EXERCISE => Count the lines of the data below that contain the string "menu". Give only the number.
--- START OF DATA ENTRIES ---
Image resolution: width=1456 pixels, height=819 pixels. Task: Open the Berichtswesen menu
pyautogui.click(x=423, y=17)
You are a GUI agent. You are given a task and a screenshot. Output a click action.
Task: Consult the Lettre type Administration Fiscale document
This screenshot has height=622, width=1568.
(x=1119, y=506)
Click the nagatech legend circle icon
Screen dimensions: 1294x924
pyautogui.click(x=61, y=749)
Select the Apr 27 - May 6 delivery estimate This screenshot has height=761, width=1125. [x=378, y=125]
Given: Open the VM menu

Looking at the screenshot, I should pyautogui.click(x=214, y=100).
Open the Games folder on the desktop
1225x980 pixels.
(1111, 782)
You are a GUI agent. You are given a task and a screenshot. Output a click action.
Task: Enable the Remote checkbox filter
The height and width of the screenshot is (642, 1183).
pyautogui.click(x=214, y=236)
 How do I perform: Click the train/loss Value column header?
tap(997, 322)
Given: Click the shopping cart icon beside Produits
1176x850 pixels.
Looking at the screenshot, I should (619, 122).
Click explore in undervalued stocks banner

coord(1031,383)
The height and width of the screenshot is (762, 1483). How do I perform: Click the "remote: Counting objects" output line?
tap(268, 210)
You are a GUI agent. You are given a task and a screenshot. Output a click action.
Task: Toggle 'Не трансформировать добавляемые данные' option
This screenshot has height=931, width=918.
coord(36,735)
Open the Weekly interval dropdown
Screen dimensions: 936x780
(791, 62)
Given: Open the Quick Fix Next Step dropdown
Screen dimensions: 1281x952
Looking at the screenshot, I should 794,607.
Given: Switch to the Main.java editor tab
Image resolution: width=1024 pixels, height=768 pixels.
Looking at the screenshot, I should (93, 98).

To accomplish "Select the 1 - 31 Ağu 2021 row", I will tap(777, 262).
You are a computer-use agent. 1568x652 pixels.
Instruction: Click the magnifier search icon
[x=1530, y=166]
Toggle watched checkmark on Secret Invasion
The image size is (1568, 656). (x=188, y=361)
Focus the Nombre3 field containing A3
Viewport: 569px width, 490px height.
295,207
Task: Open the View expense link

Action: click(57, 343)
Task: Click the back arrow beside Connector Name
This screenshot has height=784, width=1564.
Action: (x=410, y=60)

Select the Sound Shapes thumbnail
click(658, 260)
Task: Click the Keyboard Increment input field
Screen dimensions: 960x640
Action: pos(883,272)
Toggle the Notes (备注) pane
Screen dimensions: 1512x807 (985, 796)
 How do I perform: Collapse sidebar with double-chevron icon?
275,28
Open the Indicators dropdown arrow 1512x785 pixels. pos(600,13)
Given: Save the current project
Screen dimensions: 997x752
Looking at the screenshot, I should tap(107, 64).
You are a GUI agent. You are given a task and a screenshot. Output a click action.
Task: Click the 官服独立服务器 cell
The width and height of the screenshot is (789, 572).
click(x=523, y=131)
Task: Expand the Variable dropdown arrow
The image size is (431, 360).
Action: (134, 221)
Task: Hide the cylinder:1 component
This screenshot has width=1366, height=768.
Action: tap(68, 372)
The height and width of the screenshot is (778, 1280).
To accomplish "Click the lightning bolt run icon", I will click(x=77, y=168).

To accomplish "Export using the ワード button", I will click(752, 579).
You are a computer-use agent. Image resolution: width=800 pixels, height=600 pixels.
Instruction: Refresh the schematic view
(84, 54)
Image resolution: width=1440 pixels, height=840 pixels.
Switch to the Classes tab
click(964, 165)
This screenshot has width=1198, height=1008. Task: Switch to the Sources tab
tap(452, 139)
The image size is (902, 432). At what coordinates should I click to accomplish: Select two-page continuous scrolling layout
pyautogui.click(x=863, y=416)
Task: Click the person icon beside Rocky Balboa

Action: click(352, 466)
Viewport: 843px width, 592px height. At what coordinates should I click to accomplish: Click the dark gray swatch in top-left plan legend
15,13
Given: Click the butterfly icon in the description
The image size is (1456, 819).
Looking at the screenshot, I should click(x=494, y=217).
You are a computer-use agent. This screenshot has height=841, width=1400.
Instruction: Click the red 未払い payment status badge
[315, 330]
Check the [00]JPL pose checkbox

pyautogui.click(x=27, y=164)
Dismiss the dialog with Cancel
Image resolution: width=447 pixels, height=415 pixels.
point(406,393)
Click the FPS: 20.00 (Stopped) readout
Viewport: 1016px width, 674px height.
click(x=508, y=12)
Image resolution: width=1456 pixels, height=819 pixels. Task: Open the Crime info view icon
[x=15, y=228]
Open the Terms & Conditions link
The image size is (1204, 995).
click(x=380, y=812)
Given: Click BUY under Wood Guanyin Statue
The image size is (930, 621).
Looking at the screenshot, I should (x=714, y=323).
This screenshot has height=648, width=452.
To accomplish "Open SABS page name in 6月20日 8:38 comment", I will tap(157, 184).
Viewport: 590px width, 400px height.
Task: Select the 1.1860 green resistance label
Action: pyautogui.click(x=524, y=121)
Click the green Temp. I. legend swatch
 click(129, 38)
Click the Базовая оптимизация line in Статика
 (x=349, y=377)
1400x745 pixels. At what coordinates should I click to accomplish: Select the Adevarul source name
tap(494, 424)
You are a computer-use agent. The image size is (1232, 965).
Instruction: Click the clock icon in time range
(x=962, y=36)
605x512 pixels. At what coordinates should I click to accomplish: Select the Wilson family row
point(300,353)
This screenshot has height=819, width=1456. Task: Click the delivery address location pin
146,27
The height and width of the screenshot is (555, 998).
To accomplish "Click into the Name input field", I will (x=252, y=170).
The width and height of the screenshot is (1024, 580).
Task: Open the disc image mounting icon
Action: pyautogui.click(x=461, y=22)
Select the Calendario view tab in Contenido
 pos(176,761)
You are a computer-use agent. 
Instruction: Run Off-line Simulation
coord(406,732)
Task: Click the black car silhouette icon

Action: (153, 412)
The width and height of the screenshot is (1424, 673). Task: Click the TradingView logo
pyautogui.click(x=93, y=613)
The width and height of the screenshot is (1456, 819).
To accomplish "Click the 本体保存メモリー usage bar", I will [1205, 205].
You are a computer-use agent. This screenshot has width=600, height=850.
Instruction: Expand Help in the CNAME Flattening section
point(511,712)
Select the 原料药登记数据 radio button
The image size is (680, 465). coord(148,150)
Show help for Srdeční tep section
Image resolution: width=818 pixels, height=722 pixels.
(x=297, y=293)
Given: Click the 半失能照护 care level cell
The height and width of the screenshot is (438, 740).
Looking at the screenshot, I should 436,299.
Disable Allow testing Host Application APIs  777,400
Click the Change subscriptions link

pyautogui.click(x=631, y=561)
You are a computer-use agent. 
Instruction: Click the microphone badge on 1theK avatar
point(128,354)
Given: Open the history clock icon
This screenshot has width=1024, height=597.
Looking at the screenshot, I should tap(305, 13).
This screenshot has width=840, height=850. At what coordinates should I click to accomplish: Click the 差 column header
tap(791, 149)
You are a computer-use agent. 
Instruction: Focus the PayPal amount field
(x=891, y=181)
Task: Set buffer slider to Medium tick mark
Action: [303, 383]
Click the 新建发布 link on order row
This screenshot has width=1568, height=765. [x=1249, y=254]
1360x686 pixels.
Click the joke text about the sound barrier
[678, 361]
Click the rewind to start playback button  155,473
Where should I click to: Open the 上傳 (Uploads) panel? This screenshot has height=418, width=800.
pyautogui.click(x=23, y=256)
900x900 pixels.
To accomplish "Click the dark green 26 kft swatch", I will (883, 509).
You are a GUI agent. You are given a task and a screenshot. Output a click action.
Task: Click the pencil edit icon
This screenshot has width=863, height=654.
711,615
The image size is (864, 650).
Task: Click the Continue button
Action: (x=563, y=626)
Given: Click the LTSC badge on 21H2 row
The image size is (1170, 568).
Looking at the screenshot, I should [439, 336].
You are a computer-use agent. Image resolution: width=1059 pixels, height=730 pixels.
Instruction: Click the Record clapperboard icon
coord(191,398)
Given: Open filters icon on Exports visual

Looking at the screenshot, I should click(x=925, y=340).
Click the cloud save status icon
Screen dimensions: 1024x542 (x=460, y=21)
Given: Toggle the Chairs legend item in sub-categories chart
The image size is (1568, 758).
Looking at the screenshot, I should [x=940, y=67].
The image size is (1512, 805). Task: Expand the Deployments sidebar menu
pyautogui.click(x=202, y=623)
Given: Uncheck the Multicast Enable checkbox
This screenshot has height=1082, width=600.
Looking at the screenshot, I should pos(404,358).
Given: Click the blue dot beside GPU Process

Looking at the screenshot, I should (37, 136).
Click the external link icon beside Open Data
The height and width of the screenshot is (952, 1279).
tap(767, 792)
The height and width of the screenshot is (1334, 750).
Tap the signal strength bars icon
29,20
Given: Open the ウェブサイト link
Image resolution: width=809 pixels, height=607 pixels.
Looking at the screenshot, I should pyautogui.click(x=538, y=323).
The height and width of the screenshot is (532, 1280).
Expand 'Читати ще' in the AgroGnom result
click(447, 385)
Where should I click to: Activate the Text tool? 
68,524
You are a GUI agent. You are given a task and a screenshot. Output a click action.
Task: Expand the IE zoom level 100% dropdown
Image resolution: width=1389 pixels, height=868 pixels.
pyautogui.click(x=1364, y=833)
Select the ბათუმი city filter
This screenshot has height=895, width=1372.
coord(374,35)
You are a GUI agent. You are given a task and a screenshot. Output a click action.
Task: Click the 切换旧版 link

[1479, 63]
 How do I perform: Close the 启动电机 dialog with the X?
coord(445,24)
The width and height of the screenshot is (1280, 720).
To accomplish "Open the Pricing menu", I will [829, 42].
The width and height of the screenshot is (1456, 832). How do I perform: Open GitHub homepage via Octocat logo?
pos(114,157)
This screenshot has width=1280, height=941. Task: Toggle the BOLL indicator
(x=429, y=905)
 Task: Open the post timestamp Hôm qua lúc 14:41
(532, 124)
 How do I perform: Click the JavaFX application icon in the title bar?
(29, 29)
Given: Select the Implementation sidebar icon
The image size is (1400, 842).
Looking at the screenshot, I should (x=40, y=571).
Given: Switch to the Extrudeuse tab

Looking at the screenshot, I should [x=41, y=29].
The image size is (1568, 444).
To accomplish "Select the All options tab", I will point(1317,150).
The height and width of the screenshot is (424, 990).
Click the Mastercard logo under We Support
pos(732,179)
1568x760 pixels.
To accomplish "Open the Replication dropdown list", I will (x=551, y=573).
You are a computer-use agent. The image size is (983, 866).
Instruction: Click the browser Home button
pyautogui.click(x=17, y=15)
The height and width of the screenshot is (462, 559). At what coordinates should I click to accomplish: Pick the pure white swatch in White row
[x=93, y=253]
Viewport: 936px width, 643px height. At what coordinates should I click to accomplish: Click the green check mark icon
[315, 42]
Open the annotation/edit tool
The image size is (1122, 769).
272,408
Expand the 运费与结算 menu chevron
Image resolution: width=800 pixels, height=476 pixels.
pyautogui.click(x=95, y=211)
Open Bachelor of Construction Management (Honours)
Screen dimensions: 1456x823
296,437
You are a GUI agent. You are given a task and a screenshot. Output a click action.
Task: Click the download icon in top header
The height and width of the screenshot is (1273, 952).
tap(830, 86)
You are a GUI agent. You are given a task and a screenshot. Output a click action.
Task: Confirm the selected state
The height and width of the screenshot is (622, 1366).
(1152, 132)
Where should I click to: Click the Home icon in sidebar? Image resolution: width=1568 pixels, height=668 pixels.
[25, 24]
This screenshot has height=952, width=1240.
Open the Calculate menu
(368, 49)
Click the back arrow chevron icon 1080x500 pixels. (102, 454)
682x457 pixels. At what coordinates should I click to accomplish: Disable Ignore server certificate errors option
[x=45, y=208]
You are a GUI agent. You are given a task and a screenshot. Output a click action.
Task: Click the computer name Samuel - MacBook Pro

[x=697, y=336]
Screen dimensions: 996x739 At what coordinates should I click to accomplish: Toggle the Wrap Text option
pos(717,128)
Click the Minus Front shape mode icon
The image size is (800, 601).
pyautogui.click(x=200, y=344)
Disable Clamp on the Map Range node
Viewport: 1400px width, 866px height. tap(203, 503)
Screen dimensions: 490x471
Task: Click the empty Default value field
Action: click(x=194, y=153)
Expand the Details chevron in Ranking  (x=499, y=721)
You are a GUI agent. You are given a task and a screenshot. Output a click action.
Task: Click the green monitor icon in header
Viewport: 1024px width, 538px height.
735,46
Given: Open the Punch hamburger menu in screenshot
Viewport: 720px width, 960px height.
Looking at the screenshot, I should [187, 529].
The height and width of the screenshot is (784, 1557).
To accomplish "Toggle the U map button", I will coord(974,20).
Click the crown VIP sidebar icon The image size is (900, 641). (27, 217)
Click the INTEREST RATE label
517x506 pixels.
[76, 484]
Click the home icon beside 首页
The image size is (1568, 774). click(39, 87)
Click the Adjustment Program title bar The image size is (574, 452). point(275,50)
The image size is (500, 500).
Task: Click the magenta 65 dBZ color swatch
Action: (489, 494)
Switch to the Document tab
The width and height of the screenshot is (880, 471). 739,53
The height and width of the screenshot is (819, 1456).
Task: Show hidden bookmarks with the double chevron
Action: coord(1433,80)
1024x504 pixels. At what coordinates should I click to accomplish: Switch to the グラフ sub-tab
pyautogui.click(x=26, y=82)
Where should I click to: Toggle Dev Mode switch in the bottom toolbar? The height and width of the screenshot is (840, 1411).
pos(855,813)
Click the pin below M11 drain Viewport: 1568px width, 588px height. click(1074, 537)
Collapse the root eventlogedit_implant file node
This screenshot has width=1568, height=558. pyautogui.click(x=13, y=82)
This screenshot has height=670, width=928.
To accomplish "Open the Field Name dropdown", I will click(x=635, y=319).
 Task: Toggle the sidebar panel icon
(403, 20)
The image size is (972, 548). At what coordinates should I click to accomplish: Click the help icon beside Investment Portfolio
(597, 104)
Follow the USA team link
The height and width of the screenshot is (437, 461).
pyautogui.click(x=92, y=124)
--- END OF DATA ENTRIES ---
RESULT => 7